Le sujet démographique n’est donc pas abordé en tant que tel par le Shift Project ou les Shifters, et ne fait pas l’objet de préconisations particulières. C’est un sujet complexe, présentant des dimensions éthiques. On peut cependant retenir certains faits.
Dans le débat public, la démographie est souvent abordée sous un angle quantitatif (le nombre d’individus, résultat d’un taux de natalité et d’un taux de mortalité dans le temps). Pourtant, elle a également une dimension qualitative, qui a trait aux caractéristiques des individus : où résident-ils et depuis quand, et où étaient-ils avant (on parle alors de territoires, de mobilité, d’émigration ou d’immigration) ? Quel âge ont-ils (on parle alors de pyramide des âges) ? Quelles sont leurs caractéristiques socio-professionnelles (on parle alors de compétences, d’emploi et de marché du travail) ?
L’équation Émissions mondiales = Émissions par individu × Nombre d’individus pourrait mener à la conclusion que diminuer le nombre d’individus permettrait de se dispenser de diminuer les émissions par individu. C’est quantitativement irréaliste : diminuer les émissions de 80% à horizon 2050 ne peut pas se faire en jouant avant tout sur la population.
Pour le GIEC, la démographie est un simple élément différenciant des familles de scénarios (les parcours socio-économiques communs, ou shared socioeconomic pathways) qui déterminent les difficultés et les coûts des politiques d’atténuation et d’adaptation au changement climatique. Le GIEC s’appuie pour cela sur les perspectives démographiques établies par l’ONU.
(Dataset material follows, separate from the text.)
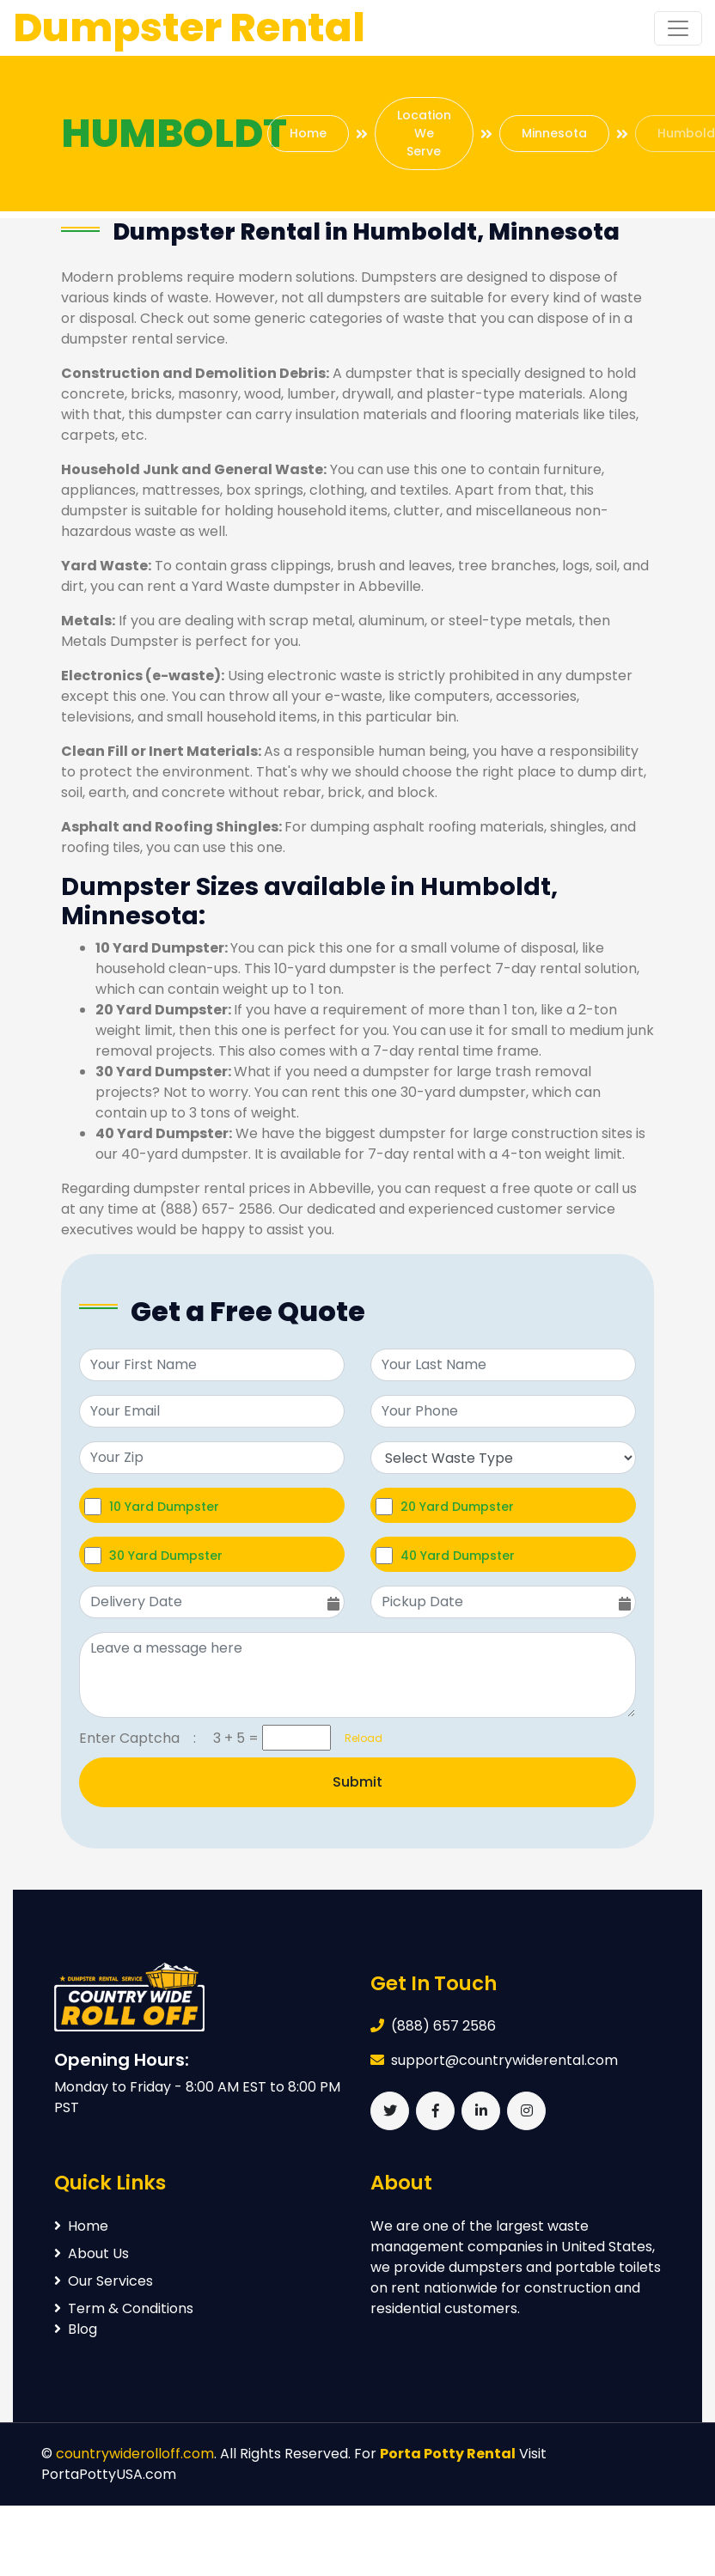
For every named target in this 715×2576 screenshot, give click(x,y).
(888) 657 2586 (443, 2026)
Ensuite, sauf catastrophe que nous ne souhaitons pas (chute de comète, pandémie…), la démographie présente une forte inertie. Aussi, les politiques démographiques les plus actives peuvent tout au plus stabiliser et amener à une baisse lente de la population, comme c’est le cas des pays ayant terminé leur transition démographique. Ainsi, a priori la population mondiale serait d’environ sept milliards d’individus en 2100, soit un niveau très proche de la population actuelle.
Or, même si la population était stabilisée à son niveau actuel, la consommation d’énergies fossiles serait suffisante pour dérégler le climat au-delà des 1,5°C définis par l’Accord de Paris. De ce point de vue, la sortie des énergies fossiles est nécessaire quelle que soit l’inflexion des tendances démographiques.
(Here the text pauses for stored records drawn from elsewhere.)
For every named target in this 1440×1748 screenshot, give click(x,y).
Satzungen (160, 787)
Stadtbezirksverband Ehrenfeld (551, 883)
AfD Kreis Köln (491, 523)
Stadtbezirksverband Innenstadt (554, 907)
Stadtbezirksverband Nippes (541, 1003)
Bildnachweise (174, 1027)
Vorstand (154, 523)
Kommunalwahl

Par ailleurs, le Shift et les Shifters travaillent en priorité sur la France et l’Europe. Or ces pays, à revenus élevés, ont, en général, terminé leur transition démographique, c’est-à-dire qu’ils ont désormais une natalité faible et une population totale stable ou en baisse lente. Au niveau mondial, les pays ayant un nombre d’enfants par femme inférieur à 2,1 représentent 74% des émissions mondiales : une baisse de la natalité quelle qu’en soit la cause aurait une influence relativement limitée sur les objectifs climatiques d’ici 2050.
Nos travaux portent donc sur les leviers de la baisse des émissions, avec en première ligne la sortie des énergies fossiles, et non la démographie. Dans nos travaux, nos deux organisations considèrent la démographie comme une donnée d’entrée, et prennent en compte les prévisions d’évolution de la population, de sa répartition géographique et de la pyramide des âges en France (par exemple en matière de mobilité ou de logement).
10. Que penser de l’indicateur « Produit Intérieur Brut » (PIB) ?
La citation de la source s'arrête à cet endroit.